- INPUT DATA
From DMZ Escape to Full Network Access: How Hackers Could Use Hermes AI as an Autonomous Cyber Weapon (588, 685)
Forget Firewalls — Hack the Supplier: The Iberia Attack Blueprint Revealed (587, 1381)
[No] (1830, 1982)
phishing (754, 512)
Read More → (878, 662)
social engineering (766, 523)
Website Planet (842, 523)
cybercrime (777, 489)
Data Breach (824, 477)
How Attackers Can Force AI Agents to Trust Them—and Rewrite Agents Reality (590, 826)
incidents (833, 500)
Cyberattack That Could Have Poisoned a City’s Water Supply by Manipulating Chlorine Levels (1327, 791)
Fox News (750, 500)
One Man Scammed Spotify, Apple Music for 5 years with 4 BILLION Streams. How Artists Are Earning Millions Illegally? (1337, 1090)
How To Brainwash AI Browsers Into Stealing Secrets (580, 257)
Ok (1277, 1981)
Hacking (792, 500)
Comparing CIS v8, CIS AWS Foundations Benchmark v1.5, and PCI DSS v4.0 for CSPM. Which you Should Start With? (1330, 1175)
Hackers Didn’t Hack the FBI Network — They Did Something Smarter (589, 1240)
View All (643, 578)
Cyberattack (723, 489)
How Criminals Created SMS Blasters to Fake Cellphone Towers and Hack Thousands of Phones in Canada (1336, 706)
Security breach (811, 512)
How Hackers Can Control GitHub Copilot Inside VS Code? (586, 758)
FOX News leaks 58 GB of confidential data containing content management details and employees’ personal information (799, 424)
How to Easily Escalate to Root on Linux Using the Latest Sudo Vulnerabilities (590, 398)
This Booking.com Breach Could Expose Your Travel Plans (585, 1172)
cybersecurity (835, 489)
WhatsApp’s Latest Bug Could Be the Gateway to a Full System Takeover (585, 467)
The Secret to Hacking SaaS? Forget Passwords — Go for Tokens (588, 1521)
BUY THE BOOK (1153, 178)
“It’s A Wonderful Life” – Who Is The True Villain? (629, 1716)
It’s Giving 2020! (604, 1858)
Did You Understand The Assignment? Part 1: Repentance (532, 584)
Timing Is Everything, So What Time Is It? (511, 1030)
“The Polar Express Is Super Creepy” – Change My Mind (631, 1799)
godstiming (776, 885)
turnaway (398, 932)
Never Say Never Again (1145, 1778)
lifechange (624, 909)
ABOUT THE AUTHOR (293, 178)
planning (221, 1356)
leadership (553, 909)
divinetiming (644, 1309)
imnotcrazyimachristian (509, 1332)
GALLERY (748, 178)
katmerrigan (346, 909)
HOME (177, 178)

- REQUIRED WORK
Return the listing above word for word.

- RESPONSE TO THE EXERCISE
From DMZ Escape to Full Network Access: How Hackers Could Use Hermes AI as an Autonomous Cyber Weapon (588, 685)
Forget Firewalls — Hack the Supplier: The Iberia Attack Blueprint Revealed (587, 1381)
[No] (1830, 1982)
phishing (754, 512)
Read More → (878, 662)
social engineering (766, 523)
Website Planet (842, 523)
cybercrime (777, 489)
Data Breach (824, 477)
How Attackers Can Force AI Agents to Trust Them—and Rewrite Agents Reality (590, 826)
incidents (833, 500)
Cyberattack That Could Have Poisoned a City’s Water Supply by Manipulating Chlorine Levels (1327, 791)
Fox News (750, 500)
One Man Scammed Spotify, Apple Music for 5 years with 4 BILLION Streams. How Artists Are Earning Millions Illegally? (1337, 1090)
How To Brainwash AI Browsers Into Stealing Secrets (580, 257)
Ok (1277, 1981)
Hacking (792, 500)
Comparing CIS v8, CIS AWS Foundations Benchmark v1.5, and PCI DSS v4.0 for CSPM. Which you Should Start With? (1330, 1175)
Hackers Didn’t Hack the FBI Network — They Did Something Smarter (589, 1240)
View All (643, 578)
Cyberattack (723, 489)
How Criminals Created SMS Blasters to Fake Cellphone Towers and Hack Thousands of Phones in Canada (1336, 706)
Security breach (811, 512)
How Hackers Can Control GitHub Copilot Inside VS Code? (586, 758)
FOX News leaks 58 GB of confidential data containing content management details and employees’ personal information (799, 424)
How to Easily Escalate to Root on Linux Using the Latest Sudo Vulnerabilities (590, 398)
This Booking.com Breach Could Expose Your Travel Plans (585, 1172)
cybersecurity (835, 489)
WhatsApp’s Latest Bug Could Be the Gateway to a Full System Takeover (585, 467)
The Secret to Hacking SaaS? Forget Passwords — Go for Tokens (588, 1521)
BUY THE BOOK (1153, 178)
“It’s A Wonderful Life” – Who Is The True Villain? (629, 1716)
It’s Giving 2020! (604, 1858)
Did You Understand The Assignment? Part 1: Repentance (532, 584)
Timing Is Everything, So What Time Is It? (511, 1030)
“The Polar Express Is Super Creepy” – Change My Mind (631, 1799)
godstiming (776, 885)
turnaway (398, 932)
Never Say Never Again (1145, 1778)
lifechange (624, 909)
ABOUT THE AUTHOR (293, 178)
planning (221, 1356)
leadership (553, 909)
divinetiming (644, 1309)
imnotcrazyimachristian (509, 1332)
GALLERY (748, 178)
katmerrigan (346, 909)
HOME (177, 178)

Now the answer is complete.